We are here, in a tunnel of speed, enjoying the X2000, a Swedish-built high-speed train that Amtrak is testing on the Washington-New York run. This sleek vehicle, capable of speeds up to 155 m.p.h., may mark the beginning of a new era of inter-city travel in the United States.
The X2000 runs on electrical power and can slow down or speed up with unerring smoothness. Car bodies have axles that move independently of each other, allowing the train to lean comfortably into curves and increasing average speed throughout the run. This improved design makes it possible to write a legible note as the train is moving and rest a cup of coffee on a table without spilling its contents.
Inside, the cars are quiet as a monastery. Seats are oversized and adjustable with fold-down pearwood tables. But the quiet is misleading--armrests feature jacks that plug into three stereo music channels. Wall outlets are available for cellular phones or laptop computers. Onboard phones and fax machines are kept busy, as are the small conference rooms in each car--glass-enclosed, four-seat compartments with desks, lamps and curtains for privacy. Other comforts include free soft drinks and juices available at the seats, and a complete meal of chicken roulade, salad and dessert for $9.
There is an elegant, almost pampered, feel to all this, a high-tech evocation of Pullman cars that once crisscrossed the land with their uniformed attendants, rich interior appointments and gourmet meals; of days when travel was an adventure and a pleasure, not a hateful and annoying necessity. You can see it on the faces of the passengers--the lack of tension, the look of awe.
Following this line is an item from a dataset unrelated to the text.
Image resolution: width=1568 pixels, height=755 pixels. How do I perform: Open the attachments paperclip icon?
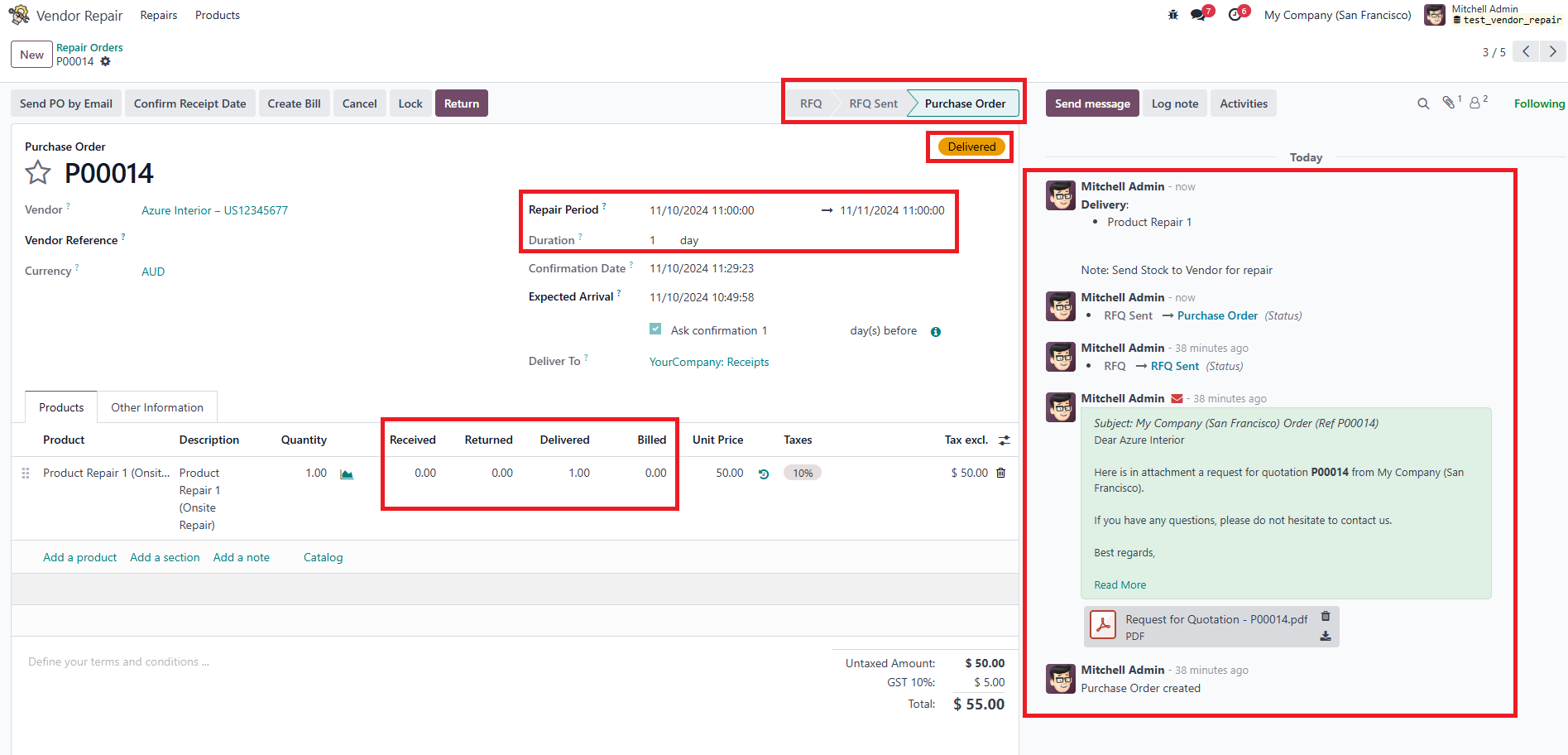[1448, 103]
You can almost hear what they're thinking: This is the way it could be. All the time.
HIGH-SPEED RAIL: NO GRIDLOCKED HIGHWAYS, OVERSTUFFED AIRPORTS,baggage hassles and weather delays. The speedy X2000, which has been in commercial use in Sweden since early last year, has reduced travel time on the 275-mile trip between Sweden's two largest cities, Stockholm and Goteberg, from four hours to three.
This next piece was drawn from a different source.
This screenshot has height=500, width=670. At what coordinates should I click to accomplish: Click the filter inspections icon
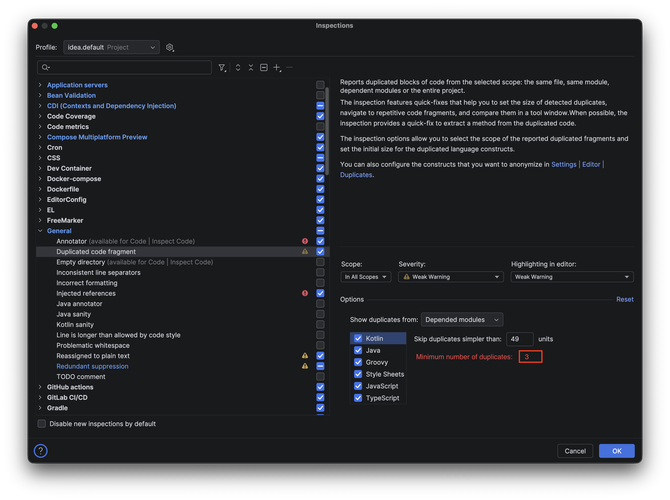pos(222,68)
In the United States, Amtrak already runs a hugely successful high-speed train. The New York-Washington Metroliner, with a top speed of 125 m.p.h., carries nearly half the air-rail traffic between the two cities. The agency is hoping the X2000, or a similar train, will do the same for service between Boston and New York, cutting the time between the two cities from more than four hours to three.
But the X2000 is not just a weapon in a war over passengers. Its appearance on American tracks is fraught with symbolism. Nearly 30 years after the Japanese \o7 Shinkansen, \f7 or bullet trains, made their first appearance, the United States is still well behind countries such as France, Germany, Sweden and Spain when it comes to factoring inter-city passenger trains into the transportation mix.
Spurred by environmental concerns, high gasoline prices and increasing airport traffic, these countries have decided that high-speed (150 m.p.h. and up) rail links between cities up to 500 miles apart are efficient, cost effective and environmentally benign. Their trains--the Japanese bullet, French TGV, German ICE, Spanish AVE and others--have proven to be exceedingly popular and safe. They have cut travel times by substantial margins, reduced energy consumption and helped take some of the burden off overcrowded highways and airline routes.
It all sounds like such an obvious way to move people around. But high-speed rail's detractors say Americans already have a fabulous interstate highway network and an airline system second to none. And it would take significant infrastructure costs--upgrading roadbeds and signal systems, eliminating grade crossings--to bring high-speed rail to America.
High-speed rail's proponents claim what's good for Lyon is good for Motown. They point to a number of inter-city routes--Los Angeles to San Francisco; Minneapolis-Milwaukee-Chicago-Detroit-Cleveland; Dallas-Houston-San Antonio--where rail seems an obvious way to take the pressure off overtaxed highways and airports. Energy savings--the bullet trains use one-fifth the energy of a jet airliner--and safety factors accrue just by having less traffic on the ground and in the sky.